Historically, humans have used various methods to avoid pain caused by diseases. Amongst these methods, plants have been employed for treatments as they also play a major role in daily life, eventually developing medicinal plants in modern times [7]. Despite their therapeutic efficacy, chemotherapy drugs are frequently associated with adverse side effects, including nausea, vomiting, mucosal inflammation, neuropathy, and alopecia in normal cells [8]. In addition, more than 90% of cancer patient deaths undergoing chemotherapy are associated with multidrug resistance (MDR) [9,10].

Among the various chemotherapy treatments, natural products have attracted considerable attention as sources of anticancer agents for more than half a century, with amazing chemical diversity [8]. As a result, natural products were used clinically, and many improvements were made by discovering new natural-friendly cancer treatment opportunities [11]. Petasites japonicus (PJ) is a perennial herbaceous plant found in China, Japan, and Korea, especially in sunlit hillside forests and wetlands around valleys [12–14]. It has a unique fragrance, bitter taste, and is used as a medicinal herb in oriental medicine. It is known to be an effective expectorant and diuretic. It is also known to be an effective treatment for diseases, such as migraine, gastric ulcer, asthma, etc. [12–14].
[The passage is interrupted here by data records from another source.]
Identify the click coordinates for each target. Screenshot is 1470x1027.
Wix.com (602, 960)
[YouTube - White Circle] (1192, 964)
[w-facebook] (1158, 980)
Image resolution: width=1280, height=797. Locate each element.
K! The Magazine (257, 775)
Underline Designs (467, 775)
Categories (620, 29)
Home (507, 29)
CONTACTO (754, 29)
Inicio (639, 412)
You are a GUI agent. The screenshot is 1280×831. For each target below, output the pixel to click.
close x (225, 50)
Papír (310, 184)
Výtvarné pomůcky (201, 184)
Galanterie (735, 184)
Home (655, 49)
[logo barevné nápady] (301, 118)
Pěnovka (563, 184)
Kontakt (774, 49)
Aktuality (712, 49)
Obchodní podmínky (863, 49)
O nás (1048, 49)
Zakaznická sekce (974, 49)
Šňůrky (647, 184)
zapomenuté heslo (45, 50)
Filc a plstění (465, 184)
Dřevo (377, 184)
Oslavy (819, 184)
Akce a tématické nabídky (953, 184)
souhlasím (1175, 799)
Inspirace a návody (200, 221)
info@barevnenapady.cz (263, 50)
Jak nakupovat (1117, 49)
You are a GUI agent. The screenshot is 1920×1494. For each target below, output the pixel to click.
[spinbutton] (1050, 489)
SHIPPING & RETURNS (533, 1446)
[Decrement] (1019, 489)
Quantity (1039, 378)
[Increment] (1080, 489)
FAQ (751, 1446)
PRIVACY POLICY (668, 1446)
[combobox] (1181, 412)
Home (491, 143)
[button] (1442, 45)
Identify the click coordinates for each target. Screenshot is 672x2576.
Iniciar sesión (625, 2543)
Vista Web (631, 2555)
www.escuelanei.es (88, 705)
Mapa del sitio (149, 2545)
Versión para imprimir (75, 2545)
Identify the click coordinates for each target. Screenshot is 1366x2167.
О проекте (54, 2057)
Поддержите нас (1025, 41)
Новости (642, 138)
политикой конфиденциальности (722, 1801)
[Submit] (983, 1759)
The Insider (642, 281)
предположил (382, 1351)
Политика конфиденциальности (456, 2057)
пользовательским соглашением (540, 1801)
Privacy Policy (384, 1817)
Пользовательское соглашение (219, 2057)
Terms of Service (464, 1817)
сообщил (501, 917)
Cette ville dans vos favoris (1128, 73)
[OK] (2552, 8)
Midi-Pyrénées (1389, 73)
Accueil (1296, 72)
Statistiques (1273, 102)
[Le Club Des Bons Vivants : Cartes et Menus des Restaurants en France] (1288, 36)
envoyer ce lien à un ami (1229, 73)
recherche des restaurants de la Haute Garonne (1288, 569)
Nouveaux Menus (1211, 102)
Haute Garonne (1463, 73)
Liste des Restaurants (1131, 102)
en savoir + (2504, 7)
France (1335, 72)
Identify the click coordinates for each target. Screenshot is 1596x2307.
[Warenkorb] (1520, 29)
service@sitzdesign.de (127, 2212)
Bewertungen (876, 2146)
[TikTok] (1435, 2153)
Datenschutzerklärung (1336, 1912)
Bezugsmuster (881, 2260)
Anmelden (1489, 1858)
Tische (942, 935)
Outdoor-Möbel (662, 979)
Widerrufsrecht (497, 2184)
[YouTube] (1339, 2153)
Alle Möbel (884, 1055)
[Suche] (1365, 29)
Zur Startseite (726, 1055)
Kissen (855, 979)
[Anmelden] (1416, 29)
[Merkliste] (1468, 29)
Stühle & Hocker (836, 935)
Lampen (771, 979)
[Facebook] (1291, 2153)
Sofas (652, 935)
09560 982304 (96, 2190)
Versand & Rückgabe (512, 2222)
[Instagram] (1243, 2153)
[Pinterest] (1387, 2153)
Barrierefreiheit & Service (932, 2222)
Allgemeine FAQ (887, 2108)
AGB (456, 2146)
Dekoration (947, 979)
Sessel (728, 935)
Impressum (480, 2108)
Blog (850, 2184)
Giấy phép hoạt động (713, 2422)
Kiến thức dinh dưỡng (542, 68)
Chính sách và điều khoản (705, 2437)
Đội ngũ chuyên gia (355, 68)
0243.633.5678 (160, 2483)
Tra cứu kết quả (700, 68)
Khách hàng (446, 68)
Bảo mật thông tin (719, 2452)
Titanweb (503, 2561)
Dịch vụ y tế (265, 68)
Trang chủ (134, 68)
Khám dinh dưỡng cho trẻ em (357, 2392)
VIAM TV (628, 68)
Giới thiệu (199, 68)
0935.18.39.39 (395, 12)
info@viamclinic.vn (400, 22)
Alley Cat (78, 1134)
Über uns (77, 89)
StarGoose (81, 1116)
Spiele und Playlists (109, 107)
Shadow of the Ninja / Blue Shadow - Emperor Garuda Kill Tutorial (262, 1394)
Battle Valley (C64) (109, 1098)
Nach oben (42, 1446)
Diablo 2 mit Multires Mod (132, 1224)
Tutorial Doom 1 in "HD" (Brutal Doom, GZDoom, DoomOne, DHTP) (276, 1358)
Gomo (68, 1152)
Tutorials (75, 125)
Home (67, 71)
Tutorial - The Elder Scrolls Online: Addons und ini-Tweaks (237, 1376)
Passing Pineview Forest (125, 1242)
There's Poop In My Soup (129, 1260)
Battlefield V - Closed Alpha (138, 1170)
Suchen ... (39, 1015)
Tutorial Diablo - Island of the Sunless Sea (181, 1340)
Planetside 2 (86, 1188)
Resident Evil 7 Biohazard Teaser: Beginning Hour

Therefore, this study aimed to investigate the effects of the methanol extract of Petasites japonicus (PJE) on human gastric cells and to elucidate the molecular mechanisms involved, including apoptosis, reactive oxygen species (ROS), and mitogen-activated protein kinase (MAPK) signaling pathways.

2  Materials and Methods

2.1 Preparation of PJ Extract

PJE were prepared by referring to methods described in a previous study [15]. PJ contains chlorogenic acid 0.94 ± 0.05 mg/g, 3,4-dicaffeoylquinic acid 1.62 ± 0.05 mg/g, and 3,5-dicaffeoylquinic acid 1.53 ± 0.03 mg/g [15–17]. PJE was stored in the Department of Longevity and Biofunctional Medicine at the School of Korean Medicine of Pusan National University (Voucher No. 2021-010).

2.2 Cell Culture

AGS human gastric adenocarcinoma cells (No. 21739) were purchased from the Korean Cell Line Bank (Seoul, Republic of Korea) and grown in RPMI-1640 medium (Thermo Fisher Scientific, Waltham, MA, USA, Catalog number 11875093; contains amino acids, vitamins, inorganic salts, and glucose) with 10% heat-inactivated fetal bovine serum (Catalog number A5256701, Thermo Fisher Scientific) containing 1% penicillin/streptomycin (Catalog number 15240062, Thermo Fisher Scientific) at 37°C in a humidified incubator containing 5% CO2 and 95% air. All cultures were verified free of mycoplasma contamination.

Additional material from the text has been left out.